(Beginning of Data)

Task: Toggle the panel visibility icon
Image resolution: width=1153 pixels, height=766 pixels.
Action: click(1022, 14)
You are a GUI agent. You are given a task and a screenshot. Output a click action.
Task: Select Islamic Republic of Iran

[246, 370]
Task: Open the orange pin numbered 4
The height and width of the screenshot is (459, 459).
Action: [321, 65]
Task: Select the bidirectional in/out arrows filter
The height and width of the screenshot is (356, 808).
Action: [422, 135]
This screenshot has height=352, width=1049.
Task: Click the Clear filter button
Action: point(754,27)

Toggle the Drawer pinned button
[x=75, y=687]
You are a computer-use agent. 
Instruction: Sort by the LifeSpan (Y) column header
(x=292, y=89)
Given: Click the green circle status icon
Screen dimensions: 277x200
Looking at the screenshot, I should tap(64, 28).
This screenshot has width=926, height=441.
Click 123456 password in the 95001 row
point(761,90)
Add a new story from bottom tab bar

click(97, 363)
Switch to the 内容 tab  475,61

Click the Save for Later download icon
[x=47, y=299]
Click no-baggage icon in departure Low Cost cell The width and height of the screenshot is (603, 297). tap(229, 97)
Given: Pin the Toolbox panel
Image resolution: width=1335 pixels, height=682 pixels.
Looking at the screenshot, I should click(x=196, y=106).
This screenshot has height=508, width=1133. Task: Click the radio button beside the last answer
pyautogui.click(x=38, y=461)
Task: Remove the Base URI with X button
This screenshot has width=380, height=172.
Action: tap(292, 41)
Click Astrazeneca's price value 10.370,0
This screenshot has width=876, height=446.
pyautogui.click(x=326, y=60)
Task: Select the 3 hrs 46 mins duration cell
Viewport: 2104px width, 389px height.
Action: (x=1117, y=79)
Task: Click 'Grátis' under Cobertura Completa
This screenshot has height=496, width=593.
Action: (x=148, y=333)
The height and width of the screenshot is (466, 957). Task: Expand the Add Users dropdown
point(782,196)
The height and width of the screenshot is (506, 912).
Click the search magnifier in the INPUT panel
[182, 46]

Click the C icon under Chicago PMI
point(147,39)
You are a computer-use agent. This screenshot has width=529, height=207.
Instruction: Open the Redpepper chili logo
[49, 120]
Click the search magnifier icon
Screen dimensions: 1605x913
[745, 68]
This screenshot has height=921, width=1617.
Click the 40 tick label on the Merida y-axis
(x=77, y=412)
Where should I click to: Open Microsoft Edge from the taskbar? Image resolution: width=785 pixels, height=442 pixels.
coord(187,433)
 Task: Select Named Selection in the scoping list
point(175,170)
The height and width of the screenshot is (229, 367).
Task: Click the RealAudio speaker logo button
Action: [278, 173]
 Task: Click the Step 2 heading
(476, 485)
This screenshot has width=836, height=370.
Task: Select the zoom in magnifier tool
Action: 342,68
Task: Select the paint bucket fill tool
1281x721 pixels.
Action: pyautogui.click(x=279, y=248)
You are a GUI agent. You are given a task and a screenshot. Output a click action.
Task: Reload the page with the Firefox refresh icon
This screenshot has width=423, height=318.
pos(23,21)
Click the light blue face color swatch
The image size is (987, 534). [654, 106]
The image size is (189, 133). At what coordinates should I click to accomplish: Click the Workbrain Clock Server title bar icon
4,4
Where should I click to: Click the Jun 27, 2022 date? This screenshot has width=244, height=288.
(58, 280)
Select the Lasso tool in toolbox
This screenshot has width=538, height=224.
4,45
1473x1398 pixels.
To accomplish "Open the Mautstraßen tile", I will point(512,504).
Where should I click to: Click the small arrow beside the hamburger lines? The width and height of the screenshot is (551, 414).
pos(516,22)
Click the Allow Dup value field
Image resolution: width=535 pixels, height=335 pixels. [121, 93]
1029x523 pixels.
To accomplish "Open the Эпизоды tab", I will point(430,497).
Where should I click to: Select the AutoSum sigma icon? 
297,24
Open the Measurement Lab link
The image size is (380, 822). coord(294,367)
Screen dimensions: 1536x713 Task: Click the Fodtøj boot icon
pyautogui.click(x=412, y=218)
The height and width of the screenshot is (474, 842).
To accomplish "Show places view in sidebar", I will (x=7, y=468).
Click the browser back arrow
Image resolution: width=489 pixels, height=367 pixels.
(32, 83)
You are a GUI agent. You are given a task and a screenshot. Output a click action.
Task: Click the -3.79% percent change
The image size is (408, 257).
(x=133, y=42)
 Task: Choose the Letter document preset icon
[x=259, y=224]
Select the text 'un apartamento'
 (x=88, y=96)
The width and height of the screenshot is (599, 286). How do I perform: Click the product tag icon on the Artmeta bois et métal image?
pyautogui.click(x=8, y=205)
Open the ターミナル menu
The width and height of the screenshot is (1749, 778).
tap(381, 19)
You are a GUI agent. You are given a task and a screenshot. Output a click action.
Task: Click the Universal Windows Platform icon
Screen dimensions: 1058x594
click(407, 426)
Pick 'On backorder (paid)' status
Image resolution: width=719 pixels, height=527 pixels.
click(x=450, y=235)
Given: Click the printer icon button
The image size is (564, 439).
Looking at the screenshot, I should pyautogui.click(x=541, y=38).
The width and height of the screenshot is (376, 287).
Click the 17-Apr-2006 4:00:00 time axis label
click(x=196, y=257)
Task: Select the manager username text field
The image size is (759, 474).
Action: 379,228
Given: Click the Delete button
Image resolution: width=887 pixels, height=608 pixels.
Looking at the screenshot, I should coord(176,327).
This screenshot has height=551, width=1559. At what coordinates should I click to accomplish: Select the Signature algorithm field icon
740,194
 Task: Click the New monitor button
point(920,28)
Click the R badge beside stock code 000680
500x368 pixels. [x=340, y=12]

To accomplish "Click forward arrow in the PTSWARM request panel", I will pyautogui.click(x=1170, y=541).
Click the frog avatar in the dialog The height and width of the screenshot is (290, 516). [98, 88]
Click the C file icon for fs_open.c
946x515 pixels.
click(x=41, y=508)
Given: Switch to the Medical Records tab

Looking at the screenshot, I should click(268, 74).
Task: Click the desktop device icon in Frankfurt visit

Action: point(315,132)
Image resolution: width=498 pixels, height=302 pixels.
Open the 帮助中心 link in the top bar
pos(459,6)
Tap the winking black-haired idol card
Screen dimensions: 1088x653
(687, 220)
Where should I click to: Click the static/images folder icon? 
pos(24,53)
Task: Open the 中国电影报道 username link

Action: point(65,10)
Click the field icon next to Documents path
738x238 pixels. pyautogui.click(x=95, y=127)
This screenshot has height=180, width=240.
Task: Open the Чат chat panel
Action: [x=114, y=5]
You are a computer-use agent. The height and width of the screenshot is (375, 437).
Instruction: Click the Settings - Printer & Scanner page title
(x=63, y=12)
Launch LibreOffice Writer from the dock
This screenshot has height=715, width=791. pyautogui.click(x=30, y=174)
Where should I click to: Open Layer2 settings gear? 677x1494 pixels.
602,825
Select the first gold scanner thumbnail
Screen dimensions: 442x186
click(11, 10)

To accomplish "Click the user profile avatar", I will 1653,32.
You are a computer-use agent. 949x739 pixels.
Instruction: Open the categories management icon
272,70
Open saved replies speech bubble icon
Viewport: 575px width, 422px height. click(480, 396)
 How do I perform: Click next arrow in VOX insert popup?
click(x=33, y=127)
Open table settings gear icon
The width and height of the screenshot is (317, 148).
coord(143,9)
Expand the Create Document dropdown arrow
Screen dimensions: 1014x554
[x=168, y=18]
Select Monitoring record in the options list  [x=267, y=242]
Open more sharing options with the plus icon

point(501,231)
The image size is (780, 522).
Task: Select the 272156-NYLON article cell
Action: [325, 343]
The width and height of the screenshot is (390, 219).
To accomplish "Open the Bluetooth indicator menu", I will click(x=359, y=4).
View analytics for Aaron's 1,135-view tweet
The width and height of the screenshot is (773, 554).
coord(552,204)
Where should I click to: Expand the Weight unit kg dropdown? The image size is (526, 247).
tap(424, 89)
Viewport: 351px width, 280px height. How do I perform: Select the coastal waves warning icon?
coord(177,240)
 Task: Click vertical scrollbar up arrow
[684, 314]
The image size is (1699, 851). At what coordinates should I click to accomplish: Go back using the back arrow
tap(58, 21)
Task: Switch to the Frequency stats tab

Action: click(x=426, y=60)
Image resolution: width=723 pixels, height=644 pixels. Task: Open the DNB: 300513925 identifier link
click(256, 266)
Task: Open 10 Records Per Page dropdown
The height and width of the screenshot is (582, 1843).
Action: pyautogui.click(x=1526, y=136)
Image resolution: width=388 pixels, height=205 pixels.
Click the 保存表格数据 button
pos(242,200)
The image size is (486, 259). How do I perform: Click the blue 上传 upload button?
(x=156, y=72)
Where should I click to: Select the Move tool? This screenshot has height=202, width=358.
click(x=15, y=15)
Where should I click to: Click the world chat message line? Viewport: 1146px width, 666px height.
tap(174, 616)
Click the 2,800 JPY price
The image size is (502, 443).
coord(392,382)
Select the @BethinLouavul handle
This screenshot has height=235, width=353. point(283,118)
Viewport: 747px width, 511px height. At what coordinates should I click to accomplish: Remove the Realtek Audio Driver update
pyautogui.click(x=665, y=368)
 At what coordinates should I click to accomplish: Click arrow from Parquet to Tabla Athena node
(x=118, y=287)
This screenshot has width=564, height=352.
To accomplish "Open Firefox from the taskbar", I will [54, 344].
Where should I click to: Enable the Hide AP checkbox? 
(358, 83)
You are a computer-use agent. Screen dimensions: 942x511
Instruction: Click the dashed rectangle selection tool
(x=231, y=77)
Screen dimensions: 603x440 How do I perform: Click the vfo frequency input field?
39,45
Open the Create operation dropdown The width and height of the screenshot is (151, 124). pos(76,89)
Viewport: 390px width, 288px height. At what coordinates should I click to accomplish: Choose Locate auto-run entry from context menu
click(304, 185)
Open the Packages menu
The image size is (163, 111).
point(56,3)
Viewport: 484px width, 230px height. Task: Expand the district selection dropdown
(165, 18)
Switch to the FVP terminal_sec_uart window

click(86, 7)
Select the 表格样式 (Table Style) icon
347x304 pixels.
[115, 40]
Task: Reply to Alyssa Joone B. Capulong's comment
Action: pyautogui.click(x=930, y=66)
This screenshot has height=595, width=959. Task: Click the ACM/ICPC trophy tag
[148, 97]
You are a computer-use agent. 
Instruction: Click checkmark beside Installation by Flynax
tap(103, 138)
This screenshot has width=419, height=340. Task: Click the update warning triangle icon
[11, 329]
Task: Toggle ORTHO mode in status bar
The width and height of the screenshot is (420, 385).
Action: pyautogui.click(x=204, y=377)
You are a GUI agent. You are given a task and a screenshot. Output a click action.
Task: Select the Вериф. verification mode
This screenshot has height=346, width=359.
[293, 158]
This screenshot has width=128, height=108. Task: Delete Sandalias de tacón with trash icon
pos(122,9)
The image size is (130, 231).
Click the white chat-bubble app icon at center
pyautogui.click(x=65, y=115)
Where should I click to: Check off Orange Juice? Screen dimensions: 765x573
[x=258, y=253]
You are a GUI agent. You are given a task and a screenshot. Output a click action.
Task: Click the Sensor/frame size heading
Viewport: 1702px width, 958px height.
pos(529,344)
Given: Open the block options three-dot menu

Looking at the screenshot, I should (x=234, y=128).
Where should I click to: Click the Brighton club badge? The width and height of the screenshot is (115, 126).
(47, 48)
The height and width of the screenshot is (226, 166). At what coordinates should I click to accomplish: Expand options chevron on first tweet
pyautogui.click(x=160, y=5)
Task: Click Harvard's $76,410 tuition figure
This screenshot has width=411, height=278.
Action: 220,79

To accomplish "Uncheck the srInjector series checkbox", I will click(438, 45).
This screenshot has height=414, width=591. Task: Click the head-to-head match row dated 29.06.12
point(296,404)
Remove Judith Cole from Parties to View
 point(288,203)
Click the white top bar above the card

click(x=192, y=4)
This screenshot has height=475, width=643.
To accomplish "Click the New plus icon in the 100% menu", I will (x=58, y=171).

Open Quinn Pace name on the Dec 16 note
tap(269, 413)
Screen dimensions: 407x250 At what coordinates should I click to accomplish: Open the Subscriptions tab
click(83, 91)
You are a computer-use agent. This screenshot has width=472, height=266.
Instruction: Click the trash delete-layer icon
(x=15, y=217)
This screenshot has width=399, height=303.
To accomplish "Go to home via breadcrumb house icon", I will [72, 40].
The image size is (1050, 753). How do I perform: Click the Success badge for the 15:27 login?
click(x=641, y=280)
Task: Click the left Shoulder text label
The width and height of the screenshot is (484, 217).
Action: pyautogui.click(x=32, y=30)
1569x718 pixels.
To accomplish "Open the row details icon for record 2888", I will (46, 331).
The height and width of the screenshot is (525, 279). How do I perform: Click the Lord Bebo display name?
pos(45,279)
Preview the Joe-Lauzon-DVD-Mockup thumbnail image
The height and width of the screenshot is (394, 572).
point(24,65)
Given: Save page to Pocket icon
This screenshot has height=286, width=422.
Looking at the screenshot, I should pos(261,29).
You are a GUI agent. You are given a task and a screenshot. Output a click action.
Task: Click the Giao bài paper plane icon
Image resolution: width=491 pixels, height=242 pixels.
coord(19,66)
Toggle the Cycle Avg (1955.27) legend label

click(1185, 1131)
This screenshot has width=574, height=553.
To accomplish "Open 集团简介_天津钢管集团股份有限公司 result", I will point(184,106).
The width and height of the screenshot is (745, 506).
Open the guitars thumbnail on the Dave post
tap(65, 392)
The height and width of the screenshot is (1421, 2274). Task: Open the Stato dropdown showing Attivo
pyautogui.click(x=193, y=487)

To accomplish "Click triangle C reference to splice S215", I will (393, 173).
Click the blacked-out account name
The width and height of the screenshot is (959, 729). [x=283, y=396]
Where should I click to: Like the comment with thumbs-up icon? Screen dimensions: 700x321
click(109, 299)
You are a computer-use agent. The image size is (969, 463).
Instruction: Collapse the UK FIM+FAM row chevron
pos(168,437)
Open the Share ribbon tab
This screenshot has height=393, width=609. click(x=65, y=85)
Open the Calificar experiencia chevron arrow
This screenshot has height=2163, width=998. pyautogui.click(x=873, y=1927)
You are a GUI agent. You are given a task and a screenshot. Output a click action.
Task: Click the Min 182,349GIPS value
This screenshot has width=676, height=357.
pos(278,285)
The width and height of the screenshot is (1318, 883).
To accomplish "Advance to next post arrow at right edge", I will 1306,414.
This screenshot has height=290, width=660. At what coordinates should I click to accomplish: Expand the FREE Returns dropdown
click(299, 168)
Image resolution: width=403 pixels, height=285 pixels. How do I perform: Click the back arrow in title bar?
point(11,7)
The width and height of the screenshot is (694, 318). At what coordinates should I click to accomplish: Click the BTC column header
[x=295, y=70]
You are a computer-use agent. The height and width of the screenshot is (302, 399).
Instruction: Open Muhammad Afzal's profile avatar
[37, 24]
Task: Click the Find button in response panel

(End of Data)

Every line above from the line with "Image resolution: width=1153" to the line with "Task: Select the bidirectional", inclusive, must be returned exactly; no other line belongs in the reply.

- _Output of the exercise_
Image resolution: width=1153 pixels, height=766 pixels.
Action: click(1022, 14)
You are a GUI agent. You are given a task and a screenshot. Output a click action.
Task: Select Islamic Republic of Iran

[246, 370]
Task: Open the orange pin numbered 4
The height and width of the screenshot is (459, 459).
Action: [321, 65]
Task: Select the bidirectional in/out arrows filter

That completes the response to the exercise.